PLEASANT GARDEN, N.C. (WGHP) — Thousands of people in the Piedmont have been without power for more than 24 hours.

A strong storm ripped through parts of Pleasant Garden and south Greensboro on Tuesday afternoon. Crews spent all day on Wednesday working.

It is not hard to spot trees that have been uprooted or snapped in half as well as a large number of downed power poles. It is clear that this is going to take a while to clean up.

“We opened the front door and bricks, shingles, part of the roof … wanted to go in as soon as we opened the door,” Jay Griffin said.

He was home with his wife and their pets at their house on Ritters Lake Road when the storm blew past. 

“I knew it was coming this way, but I had no idea it was going to be this bad,” Griffin said.

A massive tree was pulled up from its roots and fell on their house, but crews already removed it from their roof.

“I had no idea that would fall. As old as it is, I thought it would be more firmly in the ground, but mother nature is going to do what she wants,” Griffin said.

Their cleanup work is just getting started, but they are not too concerned about that.

“Me and my wife … are fine. The cats and dog are all fine,” Griffin said.

“As long as the people aren’t hurt, we can always come back and reestablish things,” Lawson Butler said.

He lives on the south end of Greensboro off of Randleman Road. After the storm, he went outside to find a line of trees down at almost every house on his block.

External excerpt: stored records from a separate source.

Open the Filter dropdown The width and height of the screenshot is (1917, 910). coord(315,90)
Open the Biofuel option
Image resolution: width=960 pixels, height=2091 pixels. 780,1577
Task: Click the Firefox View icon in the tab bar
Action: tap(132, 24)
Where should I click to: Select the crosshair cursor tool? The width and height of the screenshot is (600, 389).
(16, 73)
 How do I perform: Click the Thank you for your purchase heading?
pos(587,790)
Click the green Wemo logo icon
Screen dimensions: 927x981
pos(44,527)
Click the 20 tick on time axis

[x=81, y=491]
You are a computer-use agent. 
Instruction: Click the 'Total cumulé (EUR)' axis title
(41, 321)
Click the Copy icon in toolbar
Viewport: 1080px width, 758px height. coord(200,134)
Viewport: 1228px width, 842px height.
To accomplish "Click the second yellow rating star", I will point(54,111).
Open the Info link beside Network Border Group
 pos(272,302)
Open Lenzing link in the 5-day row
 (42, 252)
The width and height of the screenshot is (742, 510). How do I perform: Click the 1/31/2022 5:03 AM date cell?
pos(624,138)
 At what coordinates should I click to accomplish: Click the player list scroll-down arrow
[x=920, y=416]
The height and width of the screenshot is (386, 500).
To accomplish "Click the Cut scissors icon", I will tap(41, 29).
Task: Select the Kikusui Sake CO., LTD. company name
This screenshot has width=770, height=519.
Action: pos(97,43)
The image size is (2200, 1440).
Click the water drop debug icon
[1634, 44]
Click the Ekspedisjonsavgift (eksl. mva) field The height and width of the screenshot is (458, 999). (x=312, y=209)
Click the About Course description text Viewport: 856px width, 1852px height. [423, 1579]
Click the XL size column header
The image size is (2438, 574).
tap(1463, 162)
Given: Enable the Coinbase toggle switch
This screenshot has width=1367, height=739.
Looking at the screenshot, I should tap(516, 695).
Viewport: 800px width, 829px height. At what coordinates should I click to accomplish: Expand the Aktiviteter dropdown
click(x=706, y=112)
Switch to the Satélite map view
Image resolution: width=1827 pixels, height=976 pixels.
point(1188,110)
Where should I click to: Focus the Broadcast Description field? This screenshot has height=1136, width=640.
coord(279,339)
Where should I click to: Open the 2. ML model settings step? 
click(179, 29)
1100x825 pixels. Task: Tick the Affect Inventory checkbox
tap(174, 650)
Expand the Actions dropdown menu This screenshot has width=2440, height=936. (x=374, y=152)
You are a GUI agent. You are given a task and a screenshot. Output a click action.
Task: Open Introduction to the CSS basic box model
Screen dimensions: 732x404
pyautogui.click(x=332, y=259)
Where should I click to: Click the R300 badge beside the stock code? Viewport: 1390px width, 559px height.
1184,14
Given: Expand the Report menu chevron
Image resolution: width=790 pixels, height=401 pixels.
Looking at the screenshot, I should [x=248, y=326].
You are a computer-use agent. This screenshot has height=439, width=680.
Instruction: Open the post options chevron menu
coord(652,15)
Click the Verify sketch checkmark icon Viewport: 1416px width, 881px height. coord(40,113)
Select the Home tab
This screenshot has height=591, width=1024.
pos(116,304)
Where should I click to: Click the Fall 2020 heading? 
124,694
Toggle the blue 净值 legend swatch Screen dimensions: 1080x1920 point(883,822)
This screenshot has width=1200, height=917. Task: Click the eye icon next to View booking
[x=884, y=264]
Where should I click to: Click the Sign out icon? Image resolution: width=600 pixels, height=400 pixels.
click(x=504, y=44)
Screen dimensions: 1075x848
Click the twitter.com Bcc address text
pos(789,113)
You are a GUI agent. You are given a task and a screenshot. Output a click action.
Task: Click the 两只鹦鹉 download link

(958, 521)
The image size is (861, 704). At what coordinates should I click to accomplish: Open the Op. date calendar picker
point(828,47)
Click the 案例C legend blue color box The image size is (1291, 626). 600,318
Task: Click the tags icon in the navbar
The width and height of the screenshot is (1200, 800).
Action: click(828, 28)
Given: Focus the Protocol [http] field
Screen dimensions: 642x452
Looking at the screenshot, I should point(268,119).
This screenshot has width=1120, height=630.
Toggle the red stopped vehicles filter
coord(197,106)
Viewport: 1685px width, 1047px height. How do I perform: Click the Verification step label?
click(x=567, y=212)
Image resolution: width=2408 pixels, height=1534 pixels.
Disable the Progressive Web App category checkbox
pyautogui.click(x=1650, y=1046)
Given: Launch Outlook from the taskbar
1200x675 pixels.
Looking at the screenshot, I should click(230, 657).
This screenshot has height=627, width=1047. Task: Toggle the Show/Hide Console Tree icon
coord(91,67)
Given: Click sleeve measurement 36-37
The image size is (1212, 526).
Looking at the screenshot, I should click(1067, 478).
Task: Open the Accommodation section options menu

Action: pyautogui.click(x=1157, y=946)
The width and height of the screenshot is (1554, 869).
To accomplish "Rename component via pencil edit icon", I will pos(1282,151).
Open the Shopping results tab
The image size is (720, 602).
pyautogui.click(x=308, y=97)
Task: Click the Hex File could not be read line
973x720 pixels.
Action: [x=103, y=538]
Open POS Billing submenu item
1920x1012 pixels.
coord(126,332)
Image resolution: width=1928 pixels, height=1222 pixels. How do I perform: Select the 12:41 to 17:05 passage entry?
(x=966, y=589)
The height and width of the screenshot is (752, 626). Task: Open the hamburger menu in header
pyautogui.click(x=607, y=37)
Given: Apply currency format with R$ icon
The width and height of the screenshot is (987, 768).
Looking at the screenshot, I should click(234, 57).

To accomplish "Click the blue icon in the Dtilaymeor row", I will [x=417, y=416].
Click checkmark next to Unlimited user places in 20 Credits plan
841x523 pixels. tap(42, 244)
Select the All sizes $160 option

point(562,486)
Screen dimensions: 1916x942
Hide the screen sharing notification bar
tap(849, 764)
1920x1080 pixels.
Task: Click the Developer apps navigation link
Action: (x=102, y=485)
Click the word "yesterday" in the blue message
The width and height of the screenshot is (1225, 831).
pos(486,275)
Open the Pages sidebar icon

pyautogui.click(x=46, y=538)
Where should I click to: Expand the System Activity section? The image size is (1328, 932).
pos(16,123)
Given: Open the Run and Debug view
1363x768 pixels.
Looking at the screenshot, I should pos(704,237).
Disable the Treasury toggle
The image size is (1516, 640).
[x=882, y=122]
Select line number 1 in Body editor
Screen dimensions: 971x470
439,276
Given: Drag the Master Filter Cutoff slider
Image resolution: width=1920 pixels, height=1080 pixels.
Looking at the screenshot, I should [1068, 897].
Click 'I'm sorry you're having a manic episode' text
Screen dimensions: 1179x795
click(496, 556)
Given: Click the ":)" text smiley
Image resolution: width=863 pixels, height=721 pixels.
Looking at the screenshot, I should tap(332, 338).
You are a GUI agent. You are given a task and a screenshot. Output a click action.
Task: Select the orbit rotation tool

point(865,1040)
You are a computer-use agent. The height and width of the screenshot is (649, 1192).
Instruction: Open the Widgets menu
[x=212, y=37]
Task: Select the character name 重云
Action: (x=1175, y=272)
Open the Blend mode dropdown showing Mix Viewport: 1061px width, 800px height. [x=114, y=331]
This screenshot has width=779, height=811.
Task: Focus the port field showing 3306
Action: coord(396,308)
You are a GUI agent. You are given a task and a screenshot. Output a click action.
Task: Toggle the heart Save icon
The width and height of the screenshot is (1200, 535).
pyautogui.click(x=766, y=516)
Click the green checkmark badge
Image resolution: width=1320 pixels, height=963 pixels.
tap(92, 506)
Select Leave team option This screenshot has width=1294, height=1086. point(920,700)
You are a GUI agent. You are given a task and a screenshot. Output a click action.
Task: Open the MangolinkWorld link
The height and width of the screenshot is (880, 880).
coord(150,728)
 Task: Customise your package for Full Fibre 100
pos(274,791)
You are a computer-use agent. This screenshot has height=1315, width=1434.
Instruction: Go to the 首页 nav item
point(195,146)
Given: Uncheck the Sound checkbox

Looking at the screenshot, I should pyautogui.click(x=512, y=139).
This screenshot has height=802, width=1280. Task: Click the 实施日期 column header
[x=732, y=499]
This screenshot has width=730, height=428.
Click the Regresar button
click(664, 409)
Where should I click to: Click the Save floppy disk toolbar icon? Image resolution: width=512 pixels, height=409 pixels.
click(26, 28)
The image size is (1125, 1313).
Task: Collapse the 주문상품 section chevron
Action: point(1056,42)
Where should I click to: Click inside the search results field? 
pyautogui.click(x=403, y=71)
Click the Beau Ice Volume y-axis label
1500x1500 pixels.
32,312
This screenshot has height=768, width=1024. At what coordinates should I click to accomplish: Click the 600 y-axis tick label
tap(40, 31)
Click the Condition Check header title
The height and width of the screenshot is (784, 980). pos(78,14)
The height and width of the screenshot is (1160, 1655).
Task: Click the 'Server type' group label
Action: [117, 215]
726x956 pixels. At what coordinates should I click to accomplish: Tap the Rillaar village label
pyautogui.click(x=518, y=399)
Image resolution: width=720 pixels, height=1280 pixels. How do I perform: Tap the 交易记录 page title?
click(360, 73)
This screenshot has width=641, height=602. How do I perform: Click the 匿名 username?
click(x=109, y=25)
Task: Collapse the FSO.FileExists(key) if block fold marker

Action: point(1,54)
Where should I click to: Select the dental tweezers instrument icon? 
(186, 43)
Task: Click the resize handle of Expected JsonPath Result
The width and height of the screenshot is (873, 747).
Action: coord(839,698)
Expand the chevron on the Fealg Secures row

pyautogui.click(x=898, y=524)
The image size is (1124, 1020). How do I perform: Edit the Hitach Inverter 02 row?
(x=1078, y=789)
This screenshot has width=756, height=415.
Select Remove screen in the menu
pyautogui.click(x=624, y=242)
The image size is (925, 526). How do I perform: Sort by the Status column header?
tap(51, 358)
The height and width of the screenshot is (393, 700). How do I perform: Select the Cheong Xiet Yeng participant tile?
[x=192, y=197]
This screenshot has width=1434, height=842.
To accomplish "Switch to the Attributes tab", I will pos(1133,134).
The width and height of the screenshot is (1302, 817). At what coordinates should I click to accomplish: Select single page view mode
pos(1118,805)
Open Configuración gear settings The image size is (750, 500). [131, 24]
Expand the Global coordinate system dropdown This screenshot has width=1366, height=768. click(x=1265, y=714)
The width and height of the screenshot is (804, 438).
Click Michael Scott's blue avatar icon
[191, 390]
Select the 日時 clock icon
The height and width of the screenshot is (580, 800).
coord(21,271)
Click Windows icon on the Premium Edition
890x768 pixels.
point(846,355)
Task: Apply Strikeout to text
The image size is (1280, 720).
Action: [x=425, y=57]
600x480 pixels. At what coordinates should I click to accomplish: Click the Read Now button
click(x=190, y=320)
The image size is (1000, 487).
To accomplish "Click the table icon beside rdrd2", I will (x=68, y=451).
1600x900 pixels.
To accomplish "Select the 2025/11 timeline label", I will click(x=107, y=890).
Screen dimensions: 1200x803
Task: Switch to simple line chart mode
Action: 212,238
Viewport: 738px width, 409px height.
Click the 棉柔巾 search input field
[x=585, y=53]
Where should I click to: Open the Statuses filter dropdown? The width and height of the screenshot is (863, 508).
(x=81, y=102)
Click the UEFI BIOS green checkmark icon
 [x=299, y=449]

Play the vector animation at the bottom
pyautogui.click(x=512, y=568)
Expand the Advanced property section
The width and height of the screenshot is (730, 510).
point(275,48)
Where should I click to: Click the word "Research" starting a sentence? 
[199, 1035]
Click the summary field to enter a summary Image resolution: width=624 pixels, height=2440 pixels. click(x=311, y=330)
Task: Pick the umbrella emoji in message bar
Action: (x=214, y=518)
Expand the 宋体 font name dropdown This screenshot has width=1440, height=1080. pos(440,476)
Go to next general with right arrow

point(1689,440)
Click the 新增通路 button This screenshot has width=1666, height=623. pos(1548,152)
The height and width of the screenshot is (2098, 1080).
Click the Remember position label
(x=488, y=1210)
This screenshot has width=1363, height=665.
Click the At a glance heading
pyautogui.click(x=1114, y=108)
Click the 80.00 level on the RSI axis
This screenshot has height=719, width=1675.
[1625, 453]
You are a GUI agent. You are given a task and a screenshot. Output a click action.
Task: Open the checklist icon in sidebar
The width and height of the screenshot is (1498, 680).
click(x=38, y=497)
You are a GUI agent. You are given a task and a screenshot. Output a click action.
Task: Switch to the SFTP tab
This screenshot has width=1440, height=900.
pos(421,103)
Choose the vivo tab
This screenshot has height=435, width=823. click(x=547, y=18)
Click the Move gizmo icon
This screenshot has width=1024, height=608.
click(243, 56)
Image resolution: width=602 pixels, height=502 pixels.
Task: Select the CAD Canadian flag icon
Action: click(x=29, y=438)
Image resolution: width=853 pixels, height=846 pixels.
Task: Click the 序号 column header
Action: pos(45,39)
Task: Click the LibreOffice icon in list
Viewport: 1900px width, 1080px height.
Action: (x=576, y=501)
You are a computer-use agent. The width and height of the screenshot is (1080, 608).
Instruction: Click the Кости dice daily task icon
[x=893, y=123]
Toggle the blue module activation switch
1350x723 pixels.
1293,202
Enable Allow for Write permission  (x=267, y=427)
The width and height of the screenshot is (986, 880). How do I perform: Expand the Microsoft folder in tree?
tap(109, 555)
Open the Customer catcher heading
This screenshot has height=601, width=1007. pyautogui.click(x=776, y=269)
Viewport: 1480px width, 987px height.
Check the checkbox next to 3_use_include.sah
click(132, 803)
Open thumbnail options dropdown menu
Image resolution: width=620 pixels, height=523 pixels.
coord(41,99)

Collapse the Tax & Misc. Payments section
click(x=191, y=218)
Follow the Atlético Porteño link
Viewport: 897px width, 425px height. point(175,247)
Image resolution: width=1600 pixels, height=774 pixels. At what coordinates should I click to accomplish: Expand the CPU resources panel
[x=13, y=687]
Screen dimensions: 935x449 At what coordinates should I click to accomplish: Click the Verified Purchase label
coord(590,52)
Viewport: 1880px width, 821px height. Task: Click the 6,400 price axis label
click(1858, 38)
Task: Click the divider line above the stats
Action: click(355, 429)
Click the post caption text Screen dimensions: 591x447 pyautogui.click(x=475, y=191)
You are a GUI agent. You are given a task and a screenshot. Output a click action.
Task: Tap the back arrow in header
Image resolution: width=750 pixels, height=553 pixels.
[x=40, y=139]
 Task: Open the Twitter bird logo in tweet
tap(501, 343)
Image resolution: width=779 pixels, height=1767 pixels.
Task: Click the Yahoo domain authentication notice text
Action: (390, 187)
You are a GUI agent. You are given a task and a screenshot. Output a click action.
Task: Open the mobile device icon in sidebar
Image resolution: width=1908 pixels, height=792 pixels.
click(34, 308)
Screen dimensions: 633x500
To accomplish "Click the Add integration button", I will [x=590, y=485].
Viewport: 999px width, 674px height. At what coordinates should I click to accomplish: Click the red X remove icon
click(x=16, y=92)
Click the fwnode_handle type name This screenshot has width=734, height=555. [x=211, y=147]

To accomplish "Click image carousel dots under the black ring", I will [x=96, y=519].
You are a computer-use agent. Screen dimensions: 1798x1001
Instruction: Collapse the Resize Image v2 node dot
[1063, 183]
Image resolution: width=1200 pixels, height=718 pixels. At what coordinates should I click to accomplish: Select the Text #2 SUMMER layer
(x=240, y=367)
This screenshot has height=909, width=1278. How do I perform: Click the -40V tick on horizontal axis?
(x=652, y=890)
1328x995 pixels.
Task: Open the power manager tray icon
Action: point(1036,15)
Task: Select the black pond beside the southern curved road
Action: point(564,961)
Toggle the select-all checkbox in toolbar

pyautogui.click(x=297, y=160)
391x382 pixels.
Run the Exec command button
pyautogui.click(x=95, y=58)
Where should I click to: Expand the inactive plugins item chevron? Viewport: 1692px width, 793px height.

“We came out and saw the damage across the street … then we began to check and make sure everyone was physically OK,” Butler said.

Across town, trees are uprooted, some stop lights are out and several businesses are not able to open because of power outages, including Pleasant Garden Clinic.

The clinic had to reschedule about 30 appointments on Wednesday. Bucket trucks are lined up at staging areas across the community to work on the dozens and dozens of broken poles and downed wires.

“We’ve got a generator. Our neighbors have generators, and we are kind of feeding off of each other. With water, we are able to get into our well. They are able to get water because we tied in water lines to each other. If we need something, they help us, and we help them,” Griffin said.

Neighbors are stepping up, and a community is coming together as the power outages stretch into day two. 

For the second night in a row, many people can’t cook a meal at home. That’s why the Pleasant Garden Baptist Church is stepping in. From 4 p.m. to 7 p.m. on Wednesday night, they served up hotdogs, hamburgers, chips and cookies.

It’s a little dark inside because there is no power in the building, but they have set up tables and are welcoming anyone to come in not only for some dinner but for some fellowship. It’s been a tough 24 hours for the town, and the church wants to be a place to bring everyone together to talk things out.

“I think this is unexpected for everybody, and I think when things like that happen, you really see the community come alive, and you have neighbors wanting to help neighbors, and that is what we want to be as a church. We want to be a neighbor in our community,” said Johnathon Lawson, the student pastor at Pleasant Garden Baptist Church.

They invited families who are still without power as well as the crews working to get it restored.

“The crews are working hard, and we have seen them in stations all around this area … They are working hard, and we want them to come and have a break … We don’t have power, but our water is working, so we just want to be a resource for the community to come in,” Lawson said.